Gabriel Medina. Foto: Poullenot /WSL

Aloha galera!!!

A World Surf League (WSL) divulgou na última sexta-feira (15) um novo formato para as competições masculinas e femininas do World Championship Tour em 2019.

Ilustração: WSL
Ilustração: WSL

Conforme as imagens acima, a mudança consiste na quantidade de surfistas nas baterias o que na minha opinião vai aumentar a dificuldade das disputas (o que traz mais emoção) e deixar os campeonatos mais curtos.

No round 1, o que muda é que nesse ano passam para o round 3 o primeiro e o segundo colocado da bateria (antes passava apenas o primeiro) e o terceiro vai para o round 2, a repescagem.

Na segunda rodada, também vão passar dois atletas para o round 3, o que além de aumentar a chance de seguir vivo de quem não começou a etapa tão bem, a decisão também vai reduzir significativamente o número de baterias dessa rodada. Se antes eram 12 baterias com dois surfistas cada, agora serão quatro baterias com três atletas.

No round 3 o bicho vai pegar até a final, porque dessa bateria em diante a disputa será homem x homem, onde quem perder está fora.

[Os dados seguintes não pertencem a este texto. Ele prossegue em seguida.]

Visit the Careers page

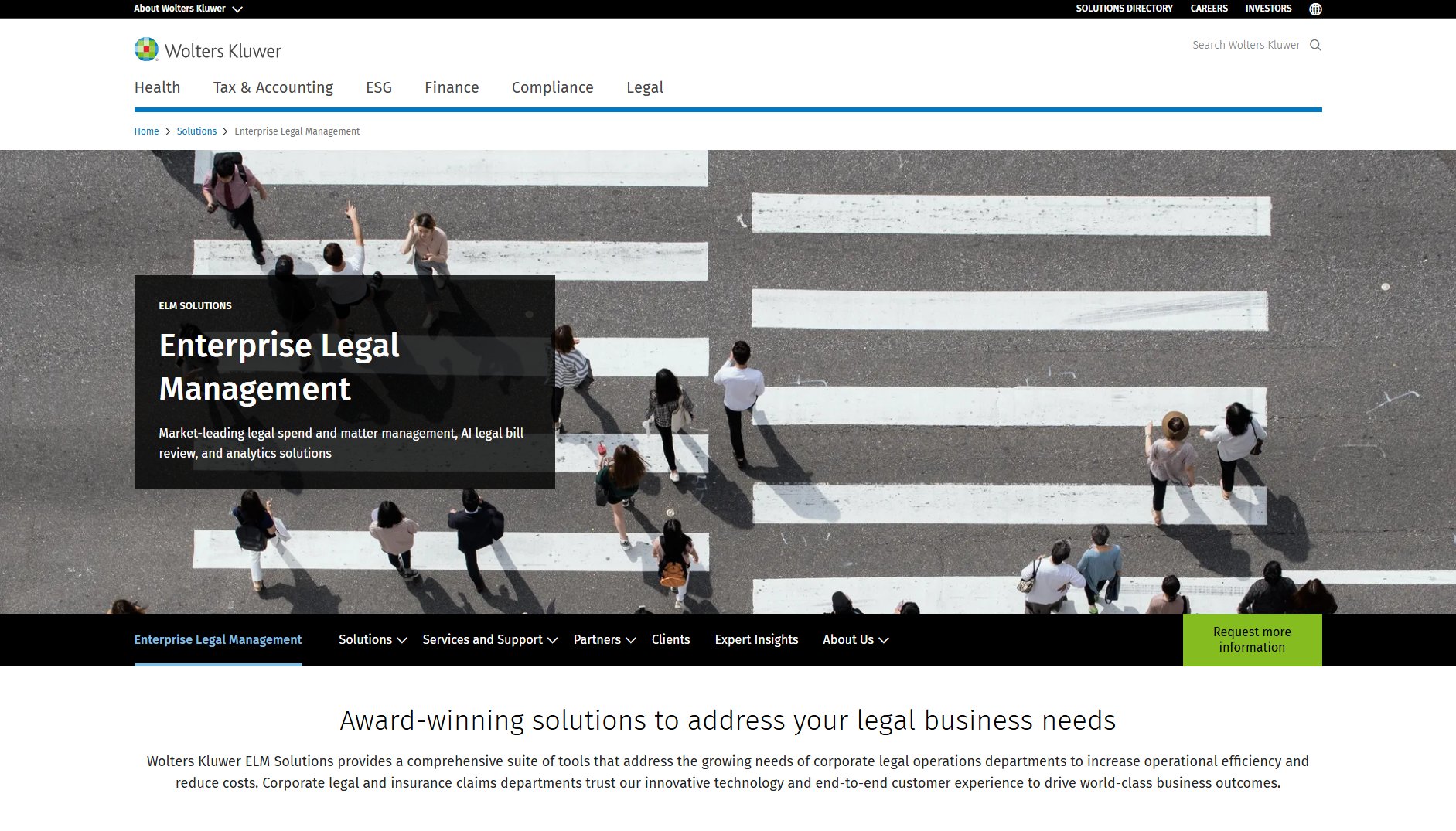pyautogui.click(x=1209, y=9)
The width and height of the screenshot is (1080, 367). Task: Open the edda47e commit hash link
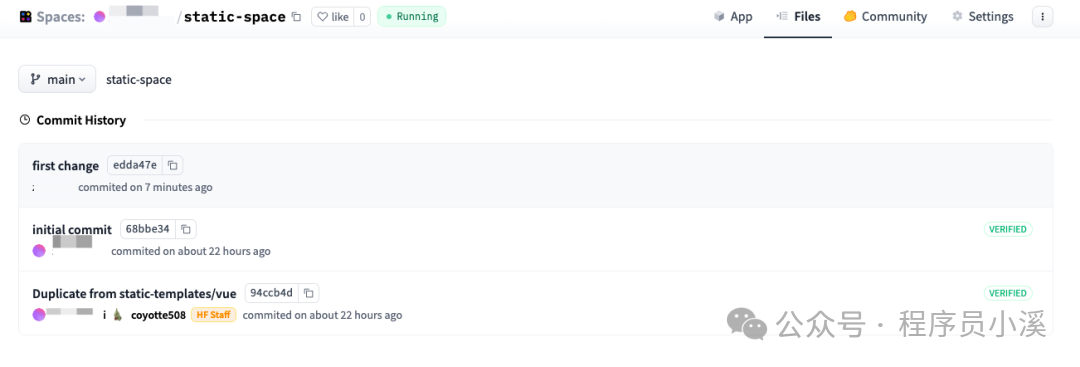135,165
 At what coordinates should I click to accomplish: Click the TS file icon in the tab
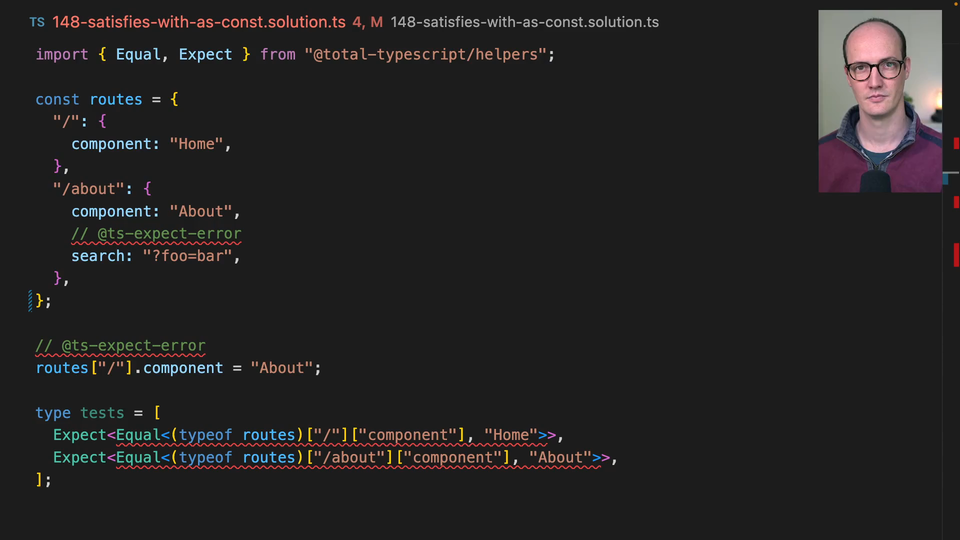[x=36, y=22]
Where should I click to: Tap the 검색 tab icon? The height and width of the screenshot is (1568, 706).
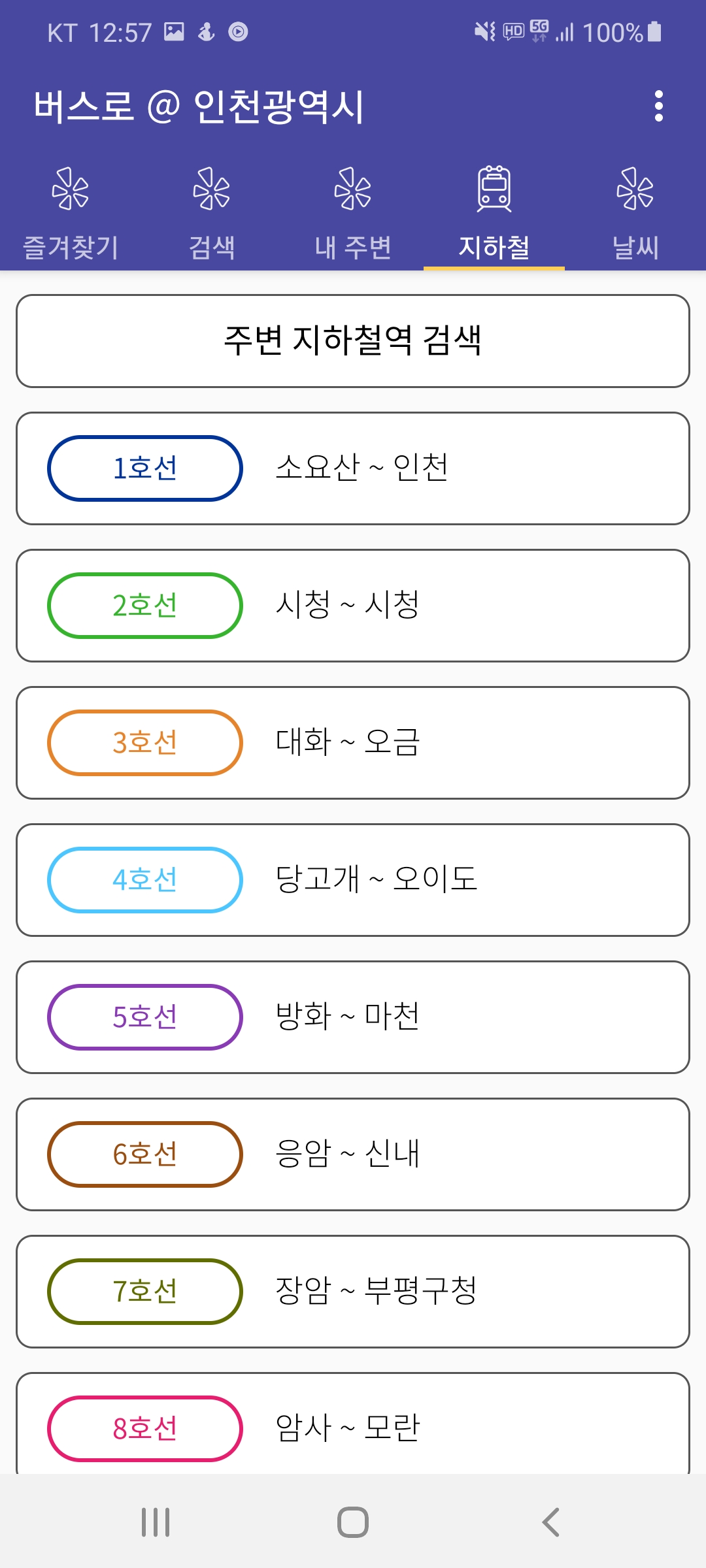212,189
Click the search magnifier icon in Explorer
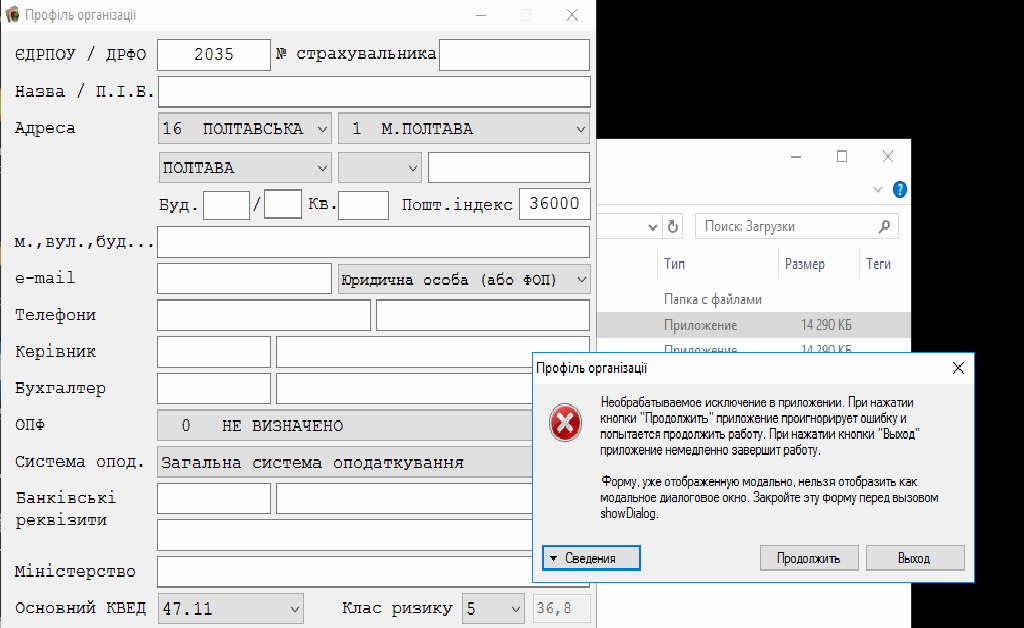Image resolution: width=1024 pixels, height=628 pixels. pos(884,227)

Essa regra começa a valer a partir da primeira etapa do tour (masculino e feminino), com início em 03 de abril, na Gold Coast, Austrália.

Jogos Olímpicos 2020

Outra novidade, nem tão novidade assim, divulgada pela WSL nesse mesmo comunicado, é sobre a classificação para os Jogos Olímpicos de 2019, no Japão.

De acordo com a WSL, vai funcionar assim: o ranking mundial de 2019, ao final da temporada (em dezembro), determinará 18 dos 40 lugares reservados para surfistas que disputarão e medalha de ouro olímpica. Pelo ranking da WSL no final desse ano serão convocados os primeiros 10 homens e 8 mulheres.

Porém é importante frisar que serão selecionados apenas dois atletas por país. Exemplo: se no final do ano Gabriel Medina, Ítalo Ferreira e Filipe Toledo ficarem entre os 10, apenas os dois melhores colocados vão para os Jogos e assim vai passando a vez até completar a lista dos 10, o que significa que vale lutar também para se manter ali em torno da 11ª colocação. A mesma regra vale para o feminino.

Kanoa Igarashi, do Japão. Foto: Cestari/ WSL

Os outros 22 lugares restantes para disputar as Olimpíadas serão definidos nos mundiais (2019 e 2020) da International Surf Association (ISA), o ISA Games; nos Jogos Panamericanos 2019, em Lima, no Peru; e dois lugares (homem e mulher) cedidos para o país anfitrião, no caso o Japão, que tem nomes fortes no surf como Kanoa Igarash (foto acima).

Importante frisar que as regras anunciadas atendem aos requisitos de elegibilidade tanto da ISA (entidade responsável pelo surf nas Olimpíadas), como do Comitê Olímpico Internacional.